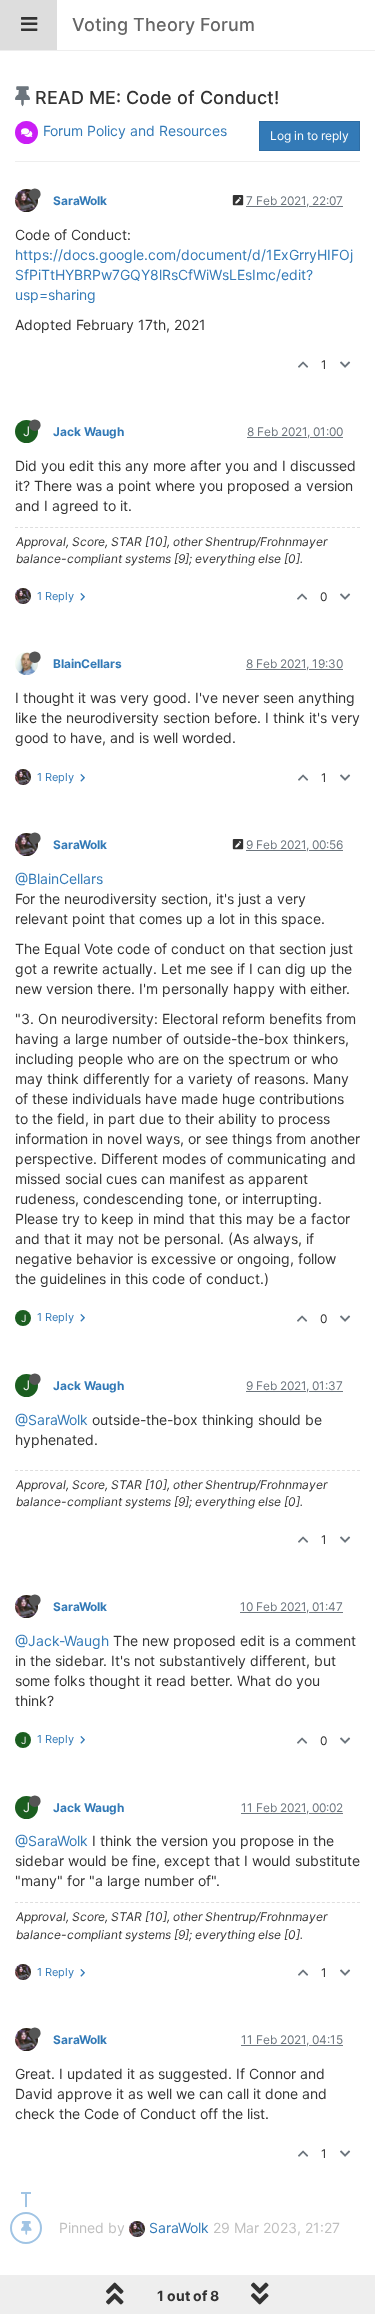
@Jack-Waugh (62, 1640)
_ _ _ _
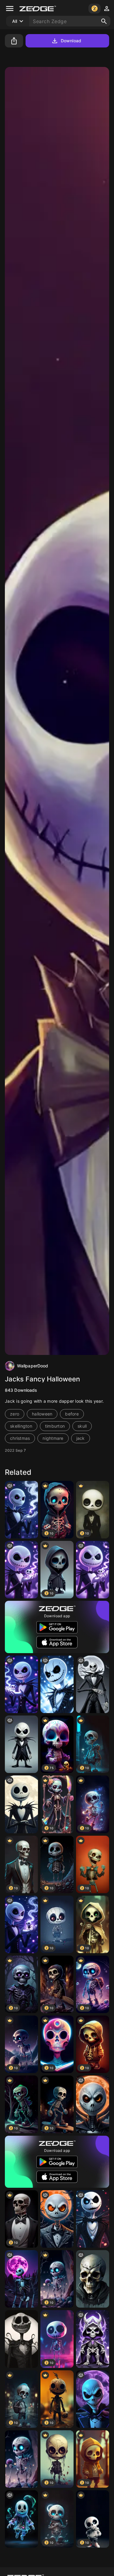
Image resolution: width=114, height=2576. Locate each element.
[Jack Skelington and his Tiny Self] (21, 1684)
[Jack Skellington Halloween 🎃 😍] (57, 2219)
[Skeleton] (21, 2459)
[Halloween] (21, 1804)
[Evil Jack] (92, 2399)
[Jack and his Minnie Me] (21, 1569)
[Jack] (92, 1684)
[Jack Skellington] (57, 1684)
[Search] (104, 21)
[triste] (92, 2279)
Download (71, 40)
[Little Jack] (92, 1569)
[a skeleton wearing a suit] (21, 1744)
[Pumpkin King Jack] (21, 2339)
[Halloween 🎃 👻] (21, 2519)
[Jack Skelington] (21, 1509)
_ _ _ _
Your goal: The output should be exactly the lines above from the line containing "[Jack] (92, 1684)" to the line containing "[Jack Skelington] (21, 1509)", inclusive, with no other lines.

Result:
[Jack] (92, 1684)
[Jack Skellington] (57, 1684)
[Search] (104, 21)
[triste] (92, 2279)
Download (71, 40)
[Little Jack] (92, 1569)
[a skeleton wearing a suit] (21, 1744)
[Pumpkin King Jack] (21, 2339)
[Halloween 🎃 👻] (21, 2519)
[Jack Skelington] (21, 1509)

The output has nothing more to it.